It really sounds like you are missing something in your bonding. are you getting voltage to other parts of the grid or just the dirt in that one spot?


----------



## myenergy (Jan 25, 2010)

Hey just wanted to update everybody on this. I called the utility and they had one of their enginners call me back. this guy is involved extensivly with Michigan States agricultural dept and he and that dept have been doing test on EPB. he asked me about how the grid was assembled as far as four point bonds to the coping and 3' of mesh on perimeter and if the grid was at 0 potential to the water I said that all this exsisted. and he said that once the apron or cement was poured that it would push that grid down into the earth and create an equil potential on that apron also. and that nuetral currents are very common and that this method was developed as a solution to this problem weather the currents are there at install or occur later.


----------



## Dennis Alwon (May 9, 2009)

So is he going to look for the source of the problem or not?


----------



## mattsilkwood (Sep 21, 2008)

Dennis Alwon said:


> So is he going to look for the source of the problem or not?


 Sounds like a no to me. Typical poco, They won't invest time and money into finding a problem on a system that still works.


----------



## nitro71 (Sep 17, 2009)

I tried to follow all this but my question is does the voltage exist if the service entrance neutral is disconnected and power turned off? Is it possible the POCO has a bad connection to their neutral somewhere and the neighbor hood grounding is carrying some of the load back to the POCO transformer? I'm a bit foggy on how a 120/240 single phase POCO transformer works..


----------



## myenergy (Jan 25, 2010)

mattsilkwood said:


> Sounds like a no to me. Typical poco, They won't invest time and money into finding a problem on a system that still works.

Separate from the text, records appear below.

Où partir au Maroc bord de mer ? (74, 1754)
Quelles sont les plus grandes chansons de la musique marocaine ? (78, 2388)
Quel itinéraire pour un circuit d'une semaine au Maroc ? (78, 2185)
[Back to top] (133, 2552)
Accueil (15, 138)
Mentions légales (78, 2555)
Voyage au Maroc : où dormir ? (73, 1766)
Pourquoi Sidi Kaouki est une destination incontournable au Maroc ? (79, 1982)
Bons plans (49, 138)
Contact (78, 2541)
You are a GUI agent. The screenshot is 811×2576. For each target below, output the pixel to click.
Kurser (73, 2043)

 Originally they were supposed to write a work order and send a crew to look for the problem but this guy called instead. I asked him if they were still sending a crew and he said no as long as the bonding is correct there is no problem. I called the inspector told him all this and he did not like it but said he would inspect it and go from there. the POCO engineer offered to meet on site with the inspector and offered contact #. My only concern is pouring the apron and the problem remains. but I am faily confident it wont.

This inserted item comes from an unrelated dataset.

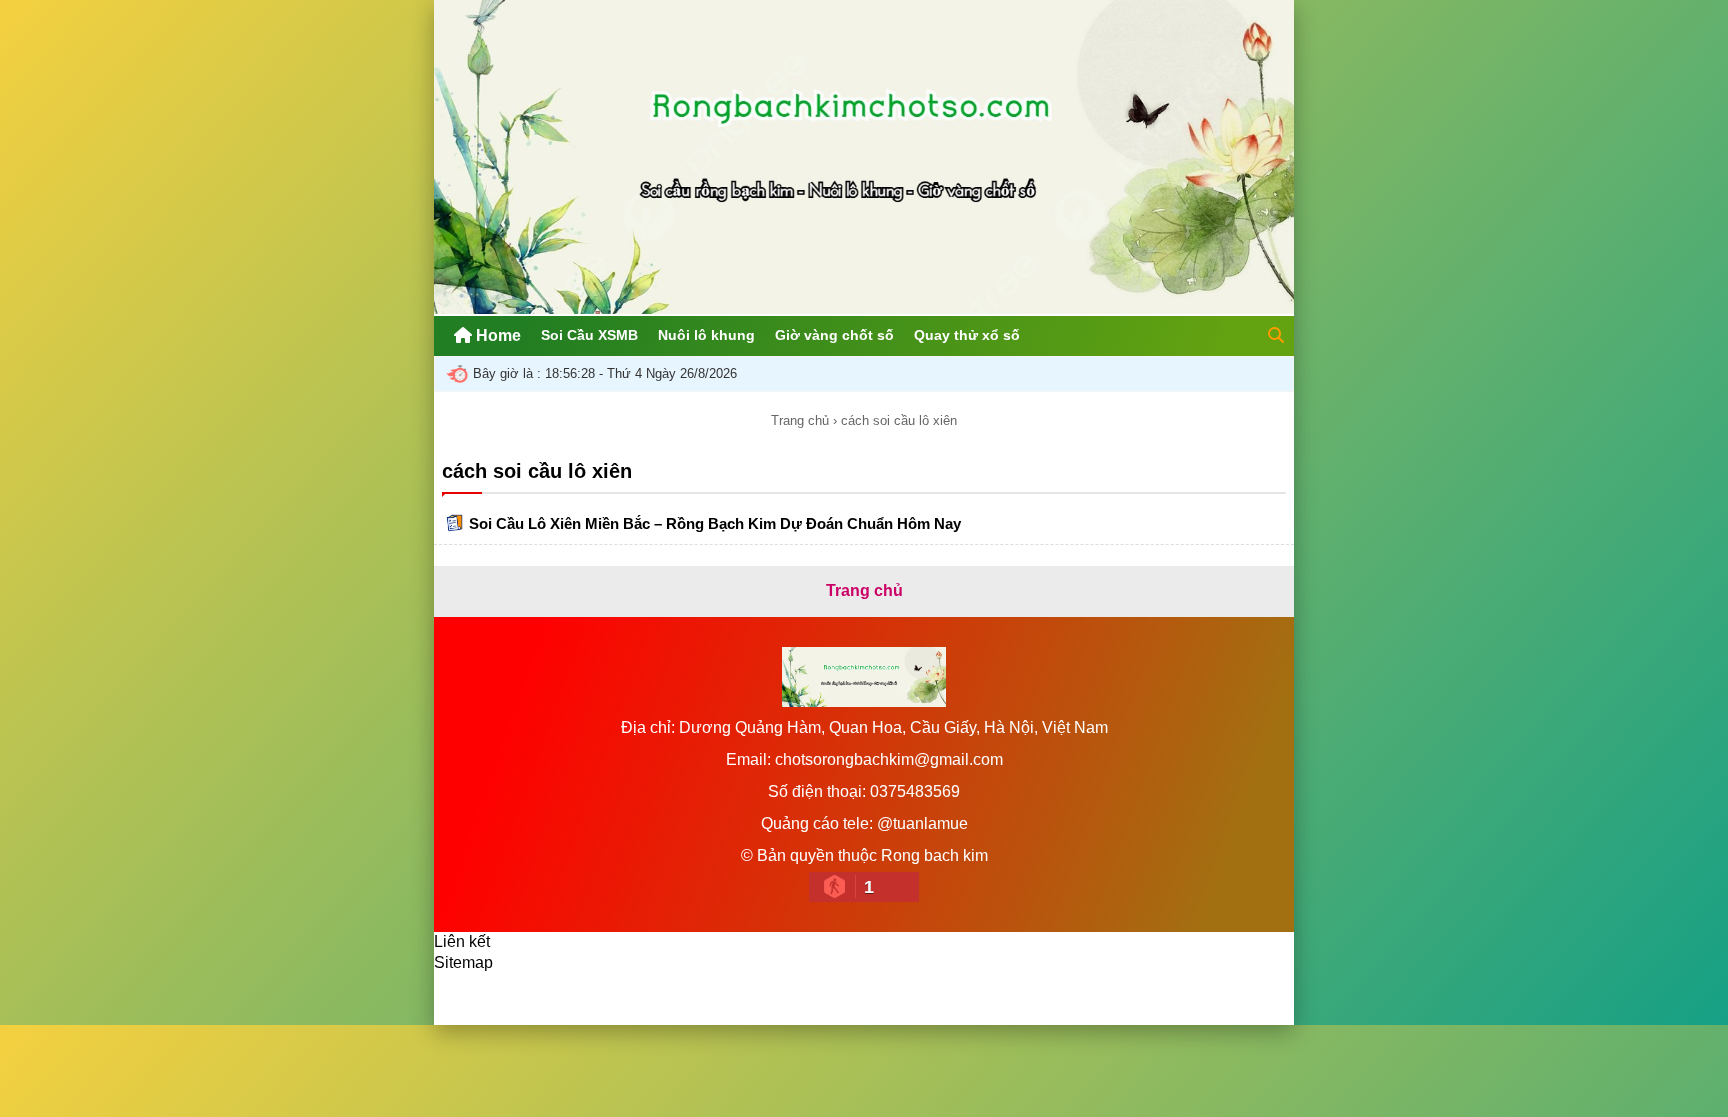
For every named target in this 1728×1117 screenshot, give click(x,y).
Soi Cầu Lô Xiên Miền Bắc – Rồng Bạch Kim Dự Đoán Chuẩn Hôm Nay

I just want the job done and safe. so I can move on. I have $%^ ^&*& to do. And $$$$$ to make. Thanks for all the input. this is a good site and a produtive tool.


----------



## wildleg (Apr 12, 2009)

mattsilkwood said:


> If you do this be carefull of the neutral, as others have said it may be carying current. I would put an amp clamp on it before I lifted it.


that's a good comment, and I'm glad you mentioned that. It applies to a ground as well. Always amp them before lifting.


----------



## Innovative (Jan 26, 2010)

We have this problem alot of times. It will usually go away if you bury the bonding wire 4" to 6" deep in the dirt under the pool deck, before the pouring of the deck. I am not sure if this is required by the NEC,(too lazy to look it up) but our area AHJ (many cities and counties) make us do this, as they have for many years. When the bond wire is in direct contact with the earth, the stay currents that we experience dissappear. If the ground is really dry, there will still be small amounts of current, unless we dampen the ground.


----------